— Problem —
Rewrite the data below so that every "computer-use agent" becomes "screen-reading agent", and leave everything else unchanged.

-.-.-

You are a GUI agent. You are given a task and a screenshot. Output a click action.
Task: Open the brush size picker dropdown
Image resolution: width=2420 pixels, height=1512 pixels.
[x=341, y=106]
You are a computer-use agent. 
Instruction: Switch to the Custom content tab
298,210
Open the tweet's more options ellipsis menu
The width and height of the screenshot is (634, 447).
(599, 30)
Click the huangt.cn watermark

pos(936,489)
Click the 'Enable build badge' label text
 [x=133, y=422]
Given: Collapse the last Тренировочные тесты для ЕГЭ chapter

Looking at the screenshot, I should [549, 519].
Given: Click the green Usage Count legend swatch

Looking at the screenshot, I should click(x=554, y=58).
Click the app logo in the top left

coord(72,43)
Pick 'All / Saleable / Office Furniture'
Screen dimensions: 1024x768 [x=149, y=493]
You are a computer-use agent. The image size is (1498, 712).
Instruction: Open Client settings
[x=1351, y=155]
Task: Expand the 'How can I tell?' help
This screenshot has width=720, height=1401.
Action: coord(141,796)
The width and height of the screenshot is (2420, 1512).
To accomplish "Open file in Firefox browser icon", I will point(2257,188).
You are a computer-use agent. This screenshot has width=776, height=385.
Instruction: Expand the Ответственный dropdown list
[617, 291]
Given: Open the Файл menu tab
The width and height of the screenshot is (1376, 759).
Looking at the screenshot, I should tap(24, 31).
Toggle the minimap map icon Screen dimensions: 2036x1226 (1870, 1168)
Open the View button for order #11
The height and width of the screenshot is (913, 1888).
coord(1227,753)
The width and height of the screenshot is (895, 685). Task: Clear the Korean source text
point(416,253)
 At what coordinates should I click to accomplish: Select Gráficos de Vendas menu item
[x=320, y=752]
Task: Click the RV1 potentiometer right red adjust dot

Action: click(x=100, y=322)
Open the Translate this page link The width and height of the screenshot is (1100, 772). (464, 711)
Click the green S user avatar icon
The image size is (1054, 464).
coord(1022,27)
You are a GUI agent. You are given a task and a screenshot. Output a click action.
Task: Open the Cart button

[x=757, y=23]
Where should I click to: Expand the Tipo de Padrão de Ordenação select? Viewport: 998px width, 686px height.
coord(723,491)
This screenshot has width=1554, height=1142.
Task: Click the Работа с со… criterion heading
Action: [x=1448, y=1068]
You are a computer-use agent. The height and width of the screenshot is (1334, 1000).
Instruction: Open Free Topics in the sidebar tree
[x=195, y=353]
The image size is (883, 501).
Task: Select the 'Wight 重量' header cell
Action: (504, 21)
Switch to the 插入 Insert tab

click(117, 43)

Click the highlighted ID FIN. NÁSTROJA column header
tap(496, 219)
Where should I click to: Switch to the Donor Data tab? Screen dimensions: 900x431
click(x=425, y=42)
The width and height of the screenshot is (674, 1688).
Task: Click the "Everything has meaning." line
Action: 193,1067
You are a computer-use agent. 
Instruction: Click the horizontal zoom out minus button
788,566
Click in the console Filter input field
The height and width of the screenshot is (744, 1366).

-.-.-

— Output for this task —
You are a GUI agent. You are given a task and a screenshot. Output a click action.
Task: Open the brush size picker dropdown
Image resolution: width=2420 pixels, height=1512 pixels.
[x=341, y=106]
You are a screen-reading agent. 
Instruction: Switch to the Custom content tab
298,210
Open the tweet's more options ellipsis menu
The width and height of the screenshot is (634, 447).
(599, 30)
Click the huangt.cn watermark

pos(936,489)
Click the 'Enable build badge' label text
 [x=133, y=422]
Given: Collapse the last Тренировочные тесты для ЕГЭ chapter

Looking at the screenshot, I should [549, 519].
Given: Click the green Usage Count legend swatch

Looking at the screenshot, I should click(x=554, y=58).
Click the app logo in the top left

coord(72,43)
Pick 'All / Saleable / Office Furniture'
Screen dimensions: 1024x768 [x=149, y=493]
You are a screen-reading agent. The image size is (1498, 712).
Instruction: Open Client settings
[x=1351, y=155]
Task: Expand the 'How can I tell?' help
This screenshot has width=720, height=1401.
Action: coord(141,796)
The width and height of the screenshot is (2420, 1512).
To accomplish "Open file in Firefox browser icon", I will point(2257,188).
You are a screen-reading agent. This screenshot has width=776, height=385.
Instruction: Expand the Ответственный dropdown list
[617, 291]
Given: Open the Файл menu tab
The width and height of the screenshot is (1376, 759).
Looking at the screenshot, I should tap(24, 31).
Toggle the minimap map icon Screen dimensions: 2036x1226 (1870, 1168)
Open the View button for order #11
The height and width of the screenshot is (913, 1888).
coord(1227,753)
The width and height of the screenshot is (895, 685). Task: Clear the Korean source text
point(416,253)
 At what coordinates should I click to accomplish: Select Gráficos de Vendas menu item
[x=320, y=752]
Task: Click the RV1 potentiometer right red adjust dot

Action: click(x=100, y=322)
Open the Translate this page link The width and height of the screenshot is (1100, 772). (464, 711)
Click the green S user avatar icon
The image size is (1054, 464).
coord(1022,27)
You are a GUI agent. You are given a task and a screenshot. Output a click action.
Task: Open the Cart button

[x=757, y=23]
Where should I click to: Expand the Tipo de Padrão de Ordenação select? Viewport: 998px width, 686px height.
coord(723,491)
This screenshot has width=1554, height=1142.
Task: Click the Работа с со… criterion heading
Action: [x=1448, y=1068]
You are a screen-reading agent. The height and width of the screenshot is (1334, 1000).
Instruction: Open Free Topics in the sidebar tree
[x=195, y=353]
The image size is (883, 501).
Task: Select the 'Wight 重量' header cell
Action: (504, 21)
Switch to the 插入 Insert tab

click(117, 43)

Click the highlighted ID FIN. NÁSTROJA column header
tap(496, 219)
Where should I click to: Switch to the Donor Data tab? Screen dimensions: 900x431
click(x=425, y=42)
The width and height of the screenshot is (674, 1688).
Task: Click the "Everything has meaning." line
Action: 193,1067
You are a screen-reading agent. 
Instruction: Click the horizontal zoom out minus button
788,566
Click in the console Filter input field
The height and width of the screenshot is (744, 1366).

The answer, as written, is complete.